Monday, September 9, 2013

Panko Crusted Neon Eggplant Cutlets

Monsoons in India are always muddy and wet and soggy and damp. You know what else they are? The perfect weather for all kinds of fritters, whether it's hot onion bhajiya as the rain is crashing down and it's dark as night at noon, or delicate potato fritters when the rain is just drizzling and you want something to nibble on with your afternoon cup of tea.
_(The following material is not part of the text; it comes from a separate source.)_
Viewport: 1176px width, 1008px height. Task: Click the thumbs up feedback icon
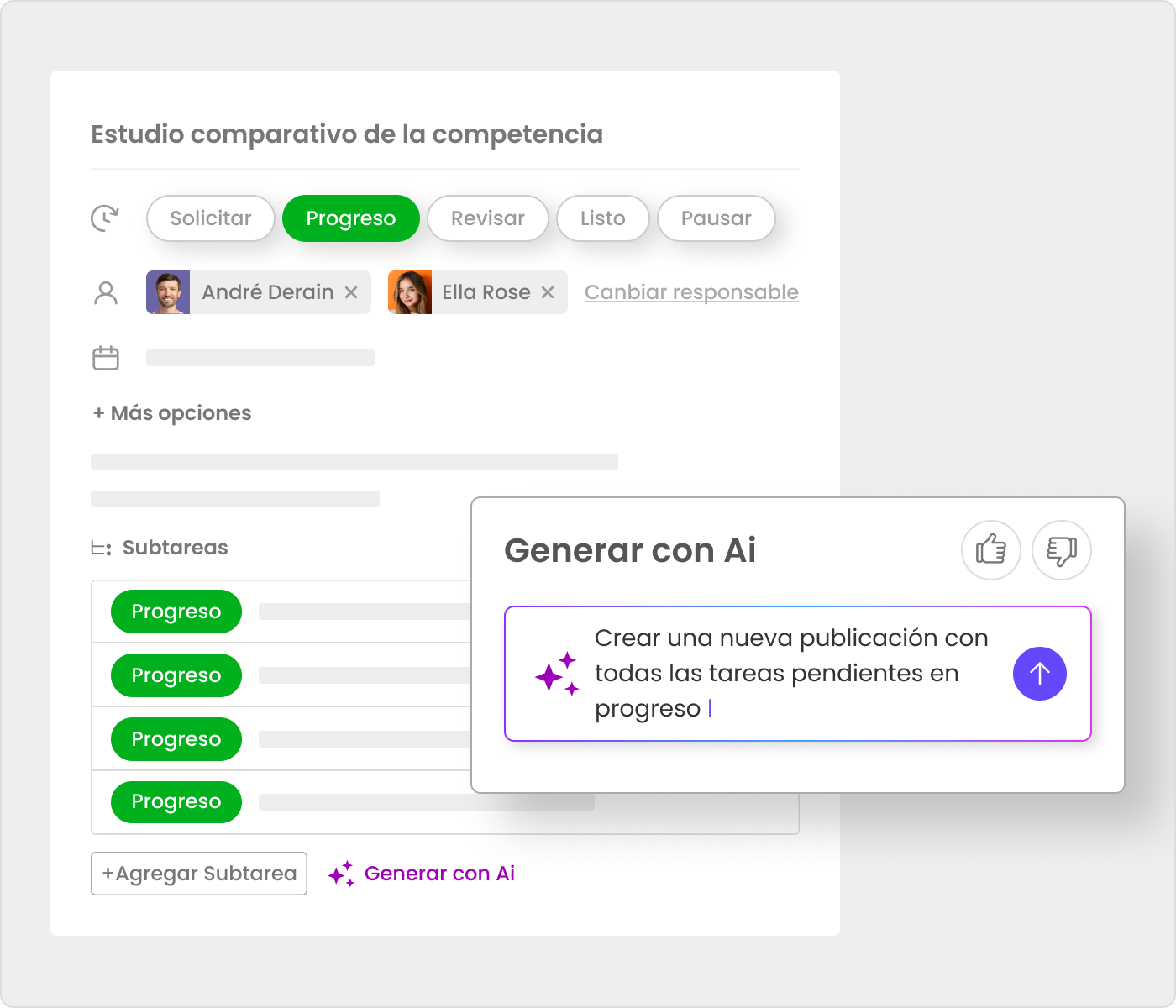(x=991, y=550)
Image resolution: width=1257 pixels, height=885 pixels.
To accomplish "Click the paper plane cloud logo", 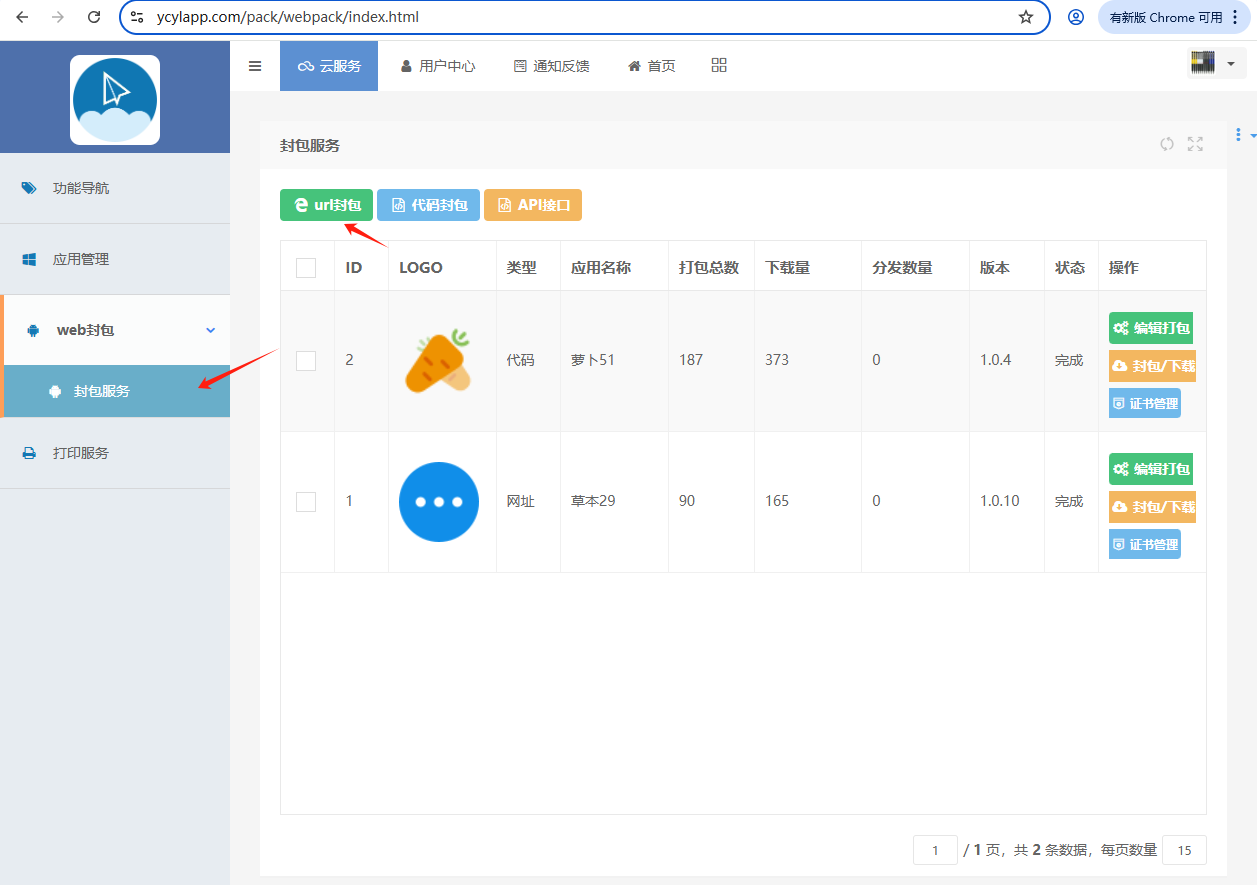I will click(x=115, y=100).
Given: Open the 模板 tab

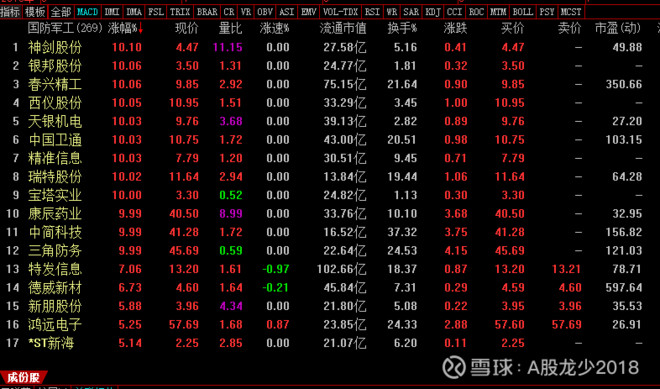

It isn't the monsoons here, but a nice cool shower would definitely be welcome in these soaring temps. And I don't have besan (chickpea flour) on hand to make a typical Indian pakora or bhajiya batter, but I do have panko crumbs. And so I say - good enough! Let's get a' fritterin' and just imagine up a crashing thunderstorm!

Panko Crusted Neon Eggplant Cutlets

1 small eggplant (I used a cute little neon eggplant, which is not bitter at all - if you use a larger eggplant variety, you should salt, rinse, and dry off before using)
2/3 cup panko bread crumbs
1 egg
1 tsp turmeric
1 tsp chili powder
1 tsp coriander-cumin powder
1 cup bread crumbs
1/2 tsp salt
Sea salt to sprinkle
Vegetable oil to shallow fry the eggplant (approx. 4 tbsp)

Look at that color! These brilliant little violet eggplants are so tender and creamy - unlike their larger deep purple siblings, they have no bitterness to speak off, and very few seeds too!
Slice the eggplant into discs.


In a dish, mix together flour, turmeric, chili powder, coriander-cumin powder, and salt.



Whisk the egg in a bowl so that the yolk and whites are combined. Pour into a separate dish.

Pour just enough oil to cover the bottom of the pan, then heat on high until the oil is almost smoking. Lower the heat to medium-high.

Dredge the eggplant slices in the egg (cover both sides) and then the panko mixture. Then slide them into the oil.

After a couple of minutes (when the bottom side is nice and brown), flip to brown the other side. Both sides should be nice and deep brown. The neon eggplant is so tender and creamy that it only takes a few minutes on each side. With a different variety of eggplant, you may need to lower the heat to medium and cook for longer on each side.


Remove and drain on a paper towel. Sprinkle a little sea salt on top and serve with mint/coriander chutney or just a simple dash of lemon juice!